Com previsão de caixa minguado, a estratégia do PSDB foi lançar uma campanha nacional de filiação e colocar em prática um programa de arrecadação. O presidente da sigla em Belo Horizonte, Reinaldo Alves Costa Neto, explicou que a legenda ainda não sabe quanto vai precisar para fazer a campanha de seu candidato na capital, mas assegura que o escolhido terá que se aproximar mais dos eleitores.
“Não vamos mais ter campanhas feitas por agências caras, que constroem a imagem dos candidatos. A disputa será menos midiática, e o candidato vai precisar convencer o eleitor com mais conversa e proximidade”, disse o dirigente partidário, que explicou o modelo atual de arrecadação da legenda. São três planos de cotas mensais para doadores: ouro, R$ 400; prata, R$ 200; e bronze, R$ 100.
O secretário de Meio Ambiente do Estado, Sávio Souza Cruz (PMDB), pré-candidato à Prefeitura de Belo Horizonte, entende que o modelo de campanha será mais “verdadeiro”. “O candidato precisará ser autêntico. Vamos virar essa página de vender candidato como se fosse detergente, sabonete. As agências criam imagens parecidas, e as propostas também ficam parecidas. O eleitor vai saber diferenciar um nome do outro”, disse o peemedebista, que aposta que as redes sociais ganharão ainda mais importância no pleito de 2016. No PMDB de Minas, as doações não têm cotas preestabelecidas, cada filiado ou simpatizante doa o que pode. No entanto, quem tem mandato deve contribuir com 10% de seu subsídio ao partido.

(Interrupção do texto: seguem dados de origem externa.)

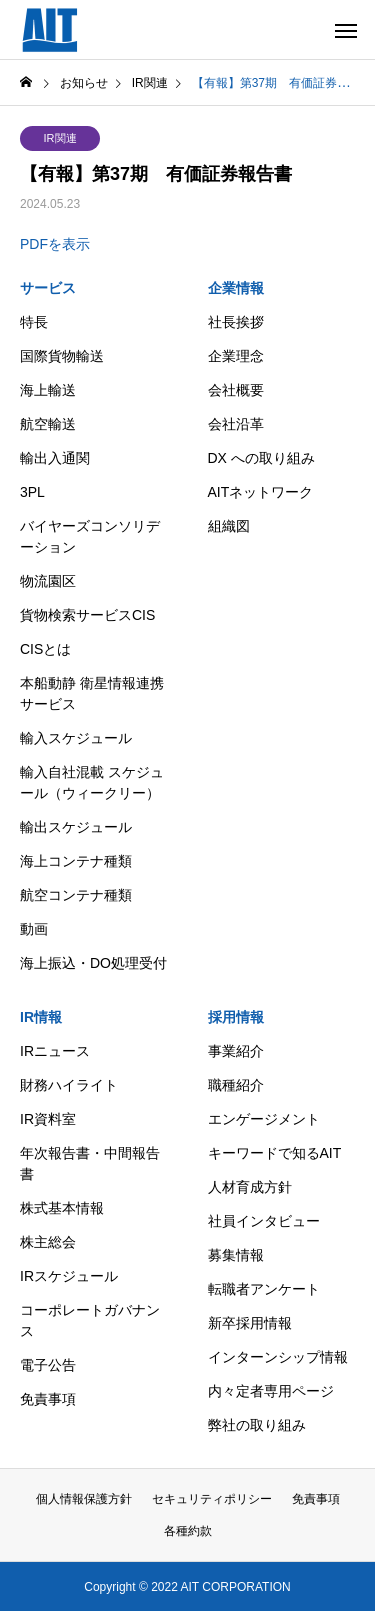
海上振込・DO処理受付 (93, 963)
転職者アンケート (264, 1289)
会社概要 (236, 390)
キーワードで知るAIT (275, 1153)
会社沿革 (236, 424)
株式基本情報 (62, 1208)
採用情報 (236, 1017)
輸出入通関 (55, 458)
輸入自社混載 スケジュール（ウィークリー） (92, 782)
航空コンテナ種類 (76, 895)
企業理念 (236, 356)
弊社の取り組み (257, 1425)
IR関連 (60, 138)
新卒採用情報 (250, 1323)
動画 (34, 929)
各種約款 (188, 1531)
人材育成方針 (250, 1187)
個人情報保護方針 (84, 1499)
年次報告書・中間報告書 (90, 1163)
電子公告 (48, 1365)
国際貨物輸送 (62, 356)
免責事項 (48, 1399)
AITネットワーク (261, 492)
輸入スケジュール (76, 738)
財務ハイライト (69, 1085)
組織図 (229, 526)
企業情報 (236, 288)
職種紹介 (236, 1085)
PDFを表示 (55, 244)
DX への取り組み (261, 458)
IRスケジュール (69, 1276)
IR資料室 (48, 1119)
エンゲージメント (264, 1119)
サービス (48, 288)
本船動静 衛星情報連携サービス (92, 693)
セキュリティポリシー (212, 1499)
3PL (32, 492)
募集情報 (236, 1255)
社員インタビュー (264, 1221)
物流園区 (48, 581)
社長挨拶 (236, 322)
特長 (34, 322)
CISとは (45, 649)
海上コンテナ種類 (76, 861)
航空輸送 (48, 424)
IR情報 (41, 1017)
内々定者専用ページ (271, 1391)
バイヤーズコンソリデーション (90, 536)
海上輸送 (48, 390)
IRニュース (55, 1051)
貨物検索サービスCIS (87, 615)
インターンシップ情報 (278, 1357)
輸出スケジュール (76, 827)
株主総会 (48, 1242)
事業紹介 (236, 1051)
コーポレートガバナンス (90, 1320)
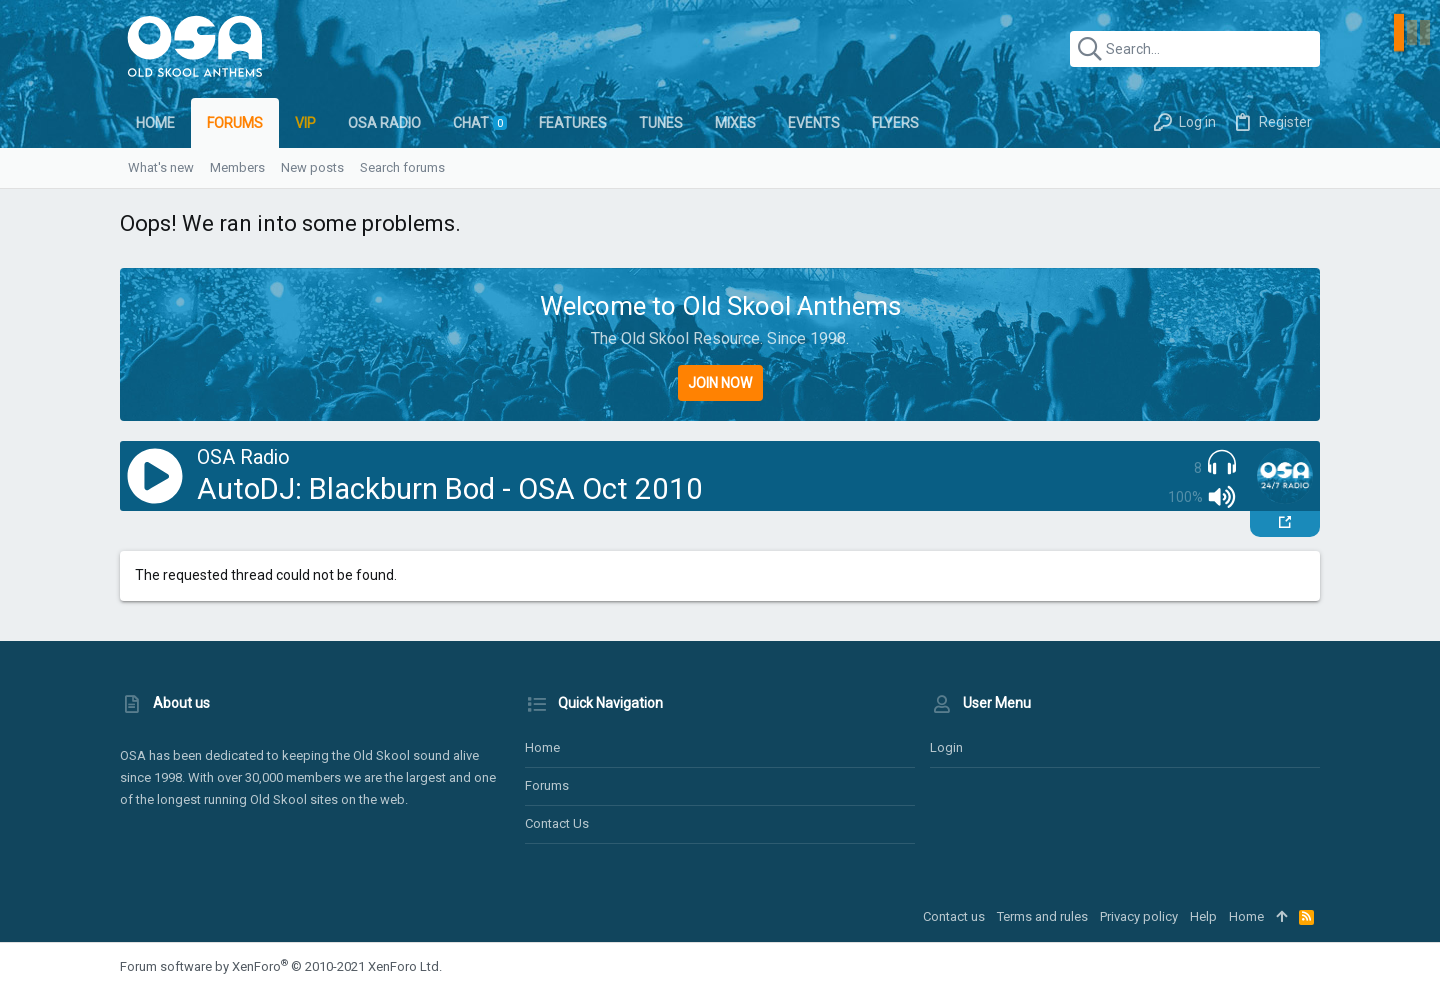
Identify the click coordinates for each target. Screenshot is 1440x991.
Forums (547, 785)
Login (946, 747)
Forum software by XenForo (281, 966)
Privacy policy (1139, 916)
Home (542, 747)
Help (1203, 916)
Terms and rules (1042, 916)
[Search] (1195, 49)
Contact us (557, 823)
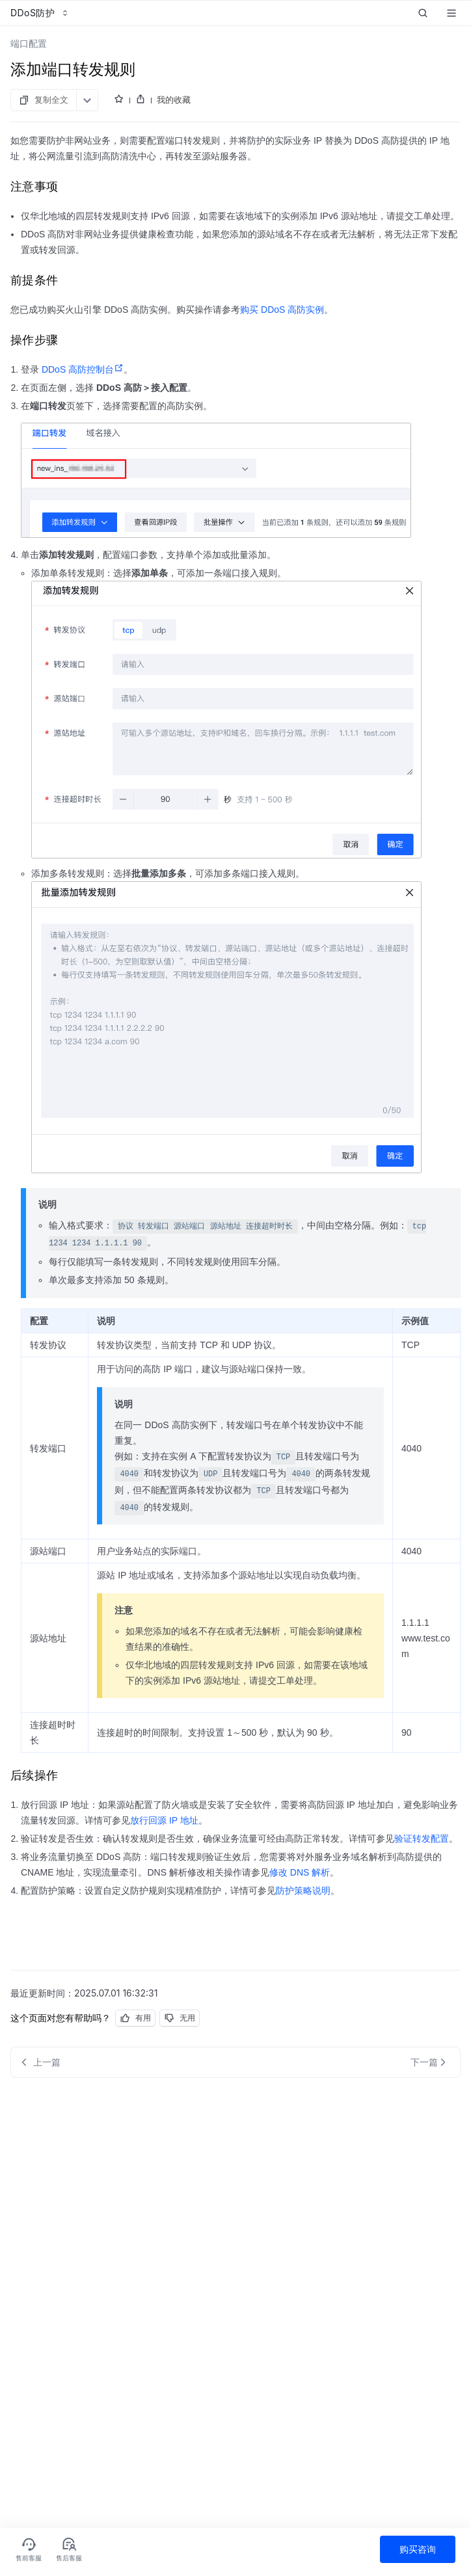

Na trincheira petista, a promessa é resgatar bandeiras históricas da sigla para atrair a colaboração dos militantes. “Vamos retomar bandeiras que perdemos, principalmente a da participação popular. O PT já tem militantes ativos que ajudaram muito nas vitórias”, explicou a presidente do PT de Minas Gerais, Cida de Jesus, que disse que a partir de outubro, a legenda vai começar a planejar suas ações para o pleito de 2016.
O PT já estipula três faixas de doação dos filiados. Uma delas é para quem ganha de zero a três salários mínimos, com anuidade mínima de R$ 5. A segunda faixa enquadra quem ganha de três a seis salários, no valor correspondente a 0,5% da renda mensal. Já quem recebe mais de seis salários mínimos, doa 1% do valor correspondente ao salário.
Caixa dois e custo não serão reduzidos, afirma marqueteiro
Apesar das avaliações dos dirigentes partidários, para o marqueteiro Marco Iten, a proibição de doações privadas não vai mudar o perfil de candidatos, diminuir os custos das campanhas eleitorais ou acabar com as relações suspeitas entre empresas e políticos. “Eu não vejo uma mudança verdadeira nas campanhas. As empresas fornecedoras das prefeituras vão continuar interessadas em doar para os candidatos. Vamos continuar vendo a prática do caixa dois, que é sempre mais expressivo do que o caixa um. Além disso, o sistema de TV aberta e de rádio está perdendo audiência. Para suprir este vazio, será necessário acentuar os investimentos em outros modelos de alcance ao eleitor”, pondera Marco Iten.